Ils en parlent beaucoup et le font sauvagement, mais guère pour le plaisir. Le sexe est une arme et leurs appétits insatiables relèvent plutôt de l'orgueil, de la jalousie et de la vengeance. Tout est dans la sauvegarde de l'image, la pose, le gros plan approprié. Rien, sinon la cruauté, ne se cache derrière.

C'est en cela que cette excellente production colle le plus à la peau de notre modernité baignée par le sexe tous azimuts, submergée par le désir facile, la séduction, le mensonge et la manipulation.

Nous sommes loin d'un léger marivaudage ici, mais bien dans une cruelle guerre des sexes. Ou, comme le dit Mme de Merteuil à Valmont dans la pièce: «Dominer votre sexe et venger le mien.»

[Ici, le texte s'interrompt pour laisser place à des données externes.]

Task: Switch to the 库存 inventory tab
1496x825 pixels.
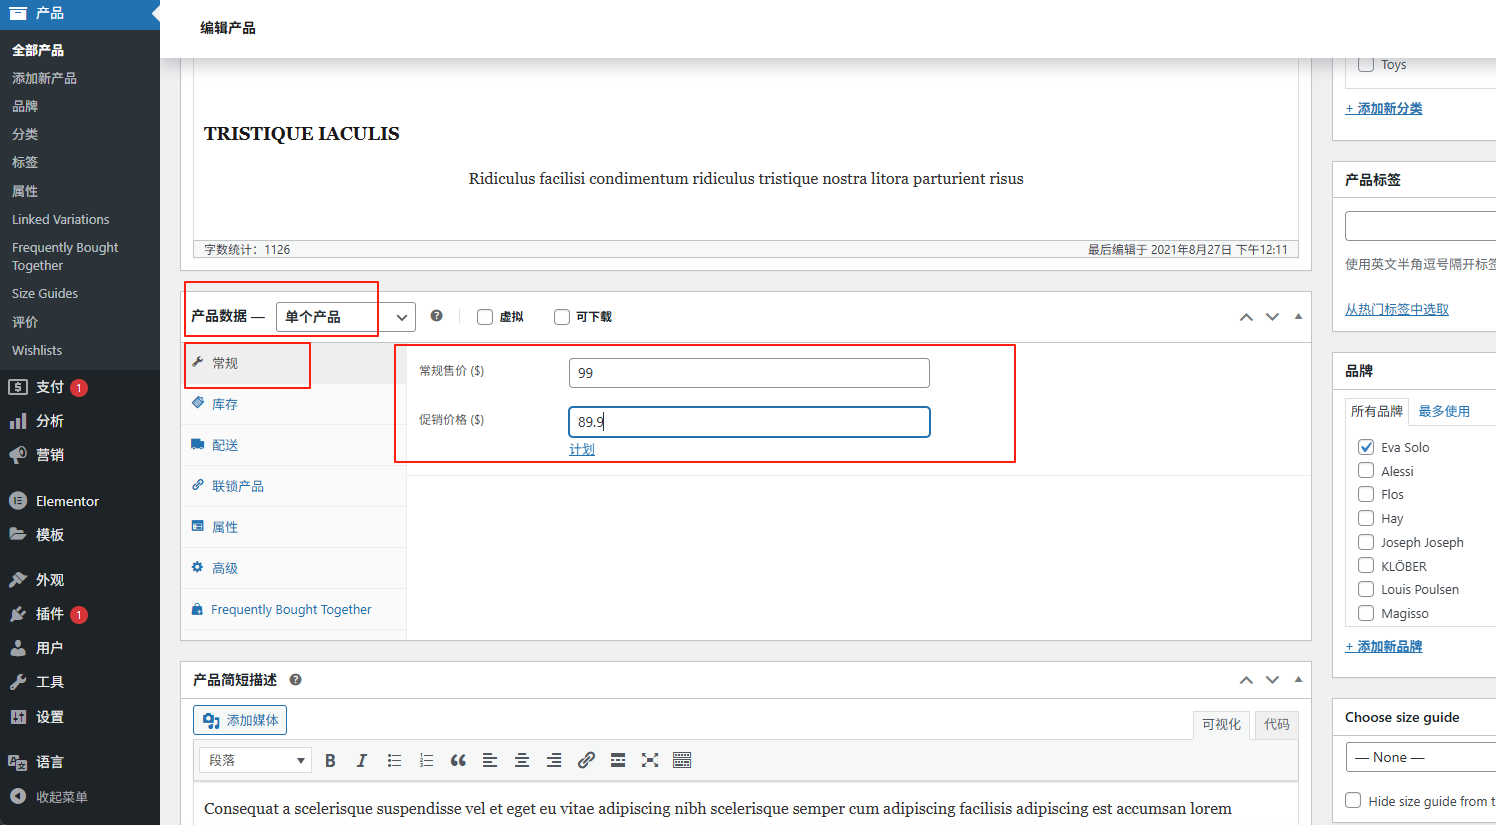Action: click(225, 404)
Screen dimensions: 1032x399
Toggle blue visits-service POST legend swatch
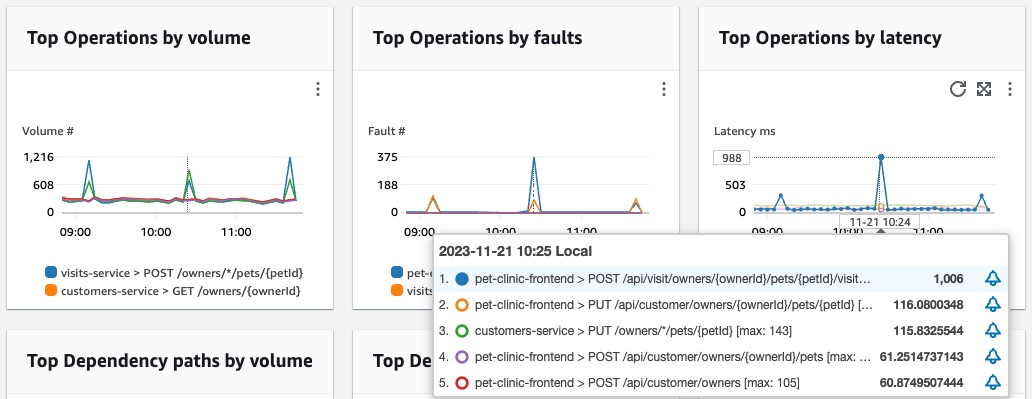[51, 272]
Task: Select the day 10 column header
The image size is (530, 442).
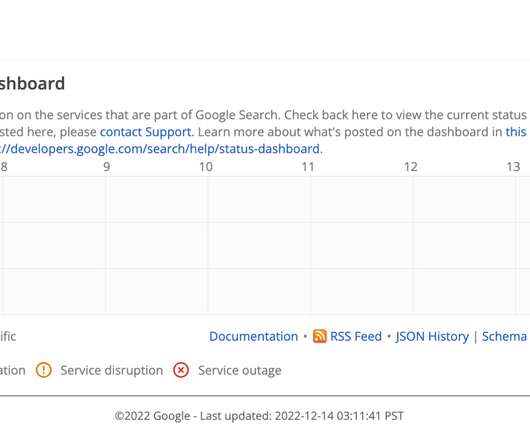Action: [x=206, y=167]
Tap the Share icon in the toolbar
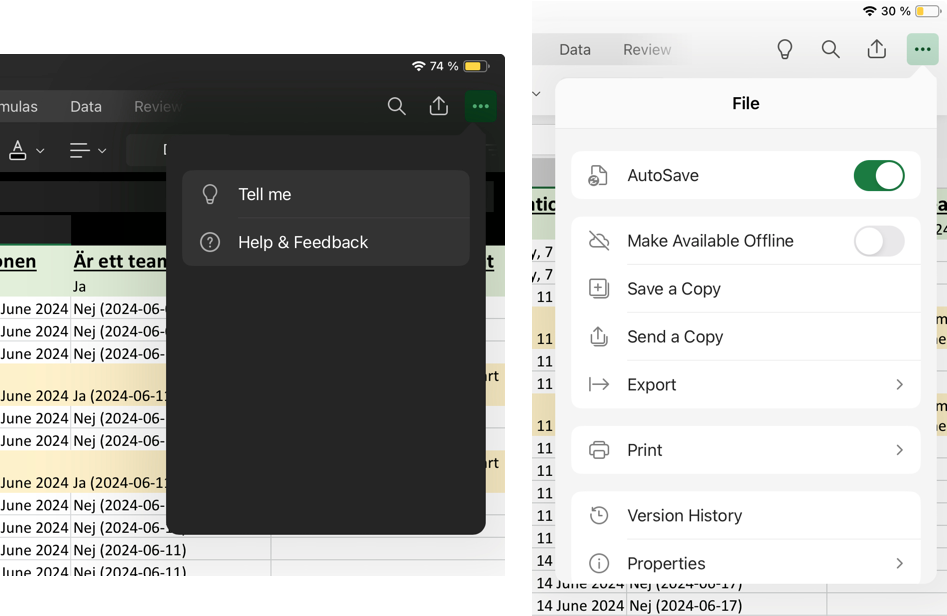947x616 pixels. coord(438,106)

Pour survivre dans ce désamour, les femmes doivent être plus fortes que les hommes. Julie Le Breton (Mme de Merteuil) survole la distribution avec son personnage tout de froide perfidie et Magalie Lépine-Blondeau (Madame de Tourvel) vole le show à quelques reprises en éclatant d'émotions senties, une certaine oasis dans ce désert sans compassion.

La performance d'Éric Bruneau (Valmont) nous laisse plus songeur. Il fait montre d'une certaine inconstance et d'un manque de nuance dans ce rôle qui exigerait un charisme machiavélique de presque tous les instants.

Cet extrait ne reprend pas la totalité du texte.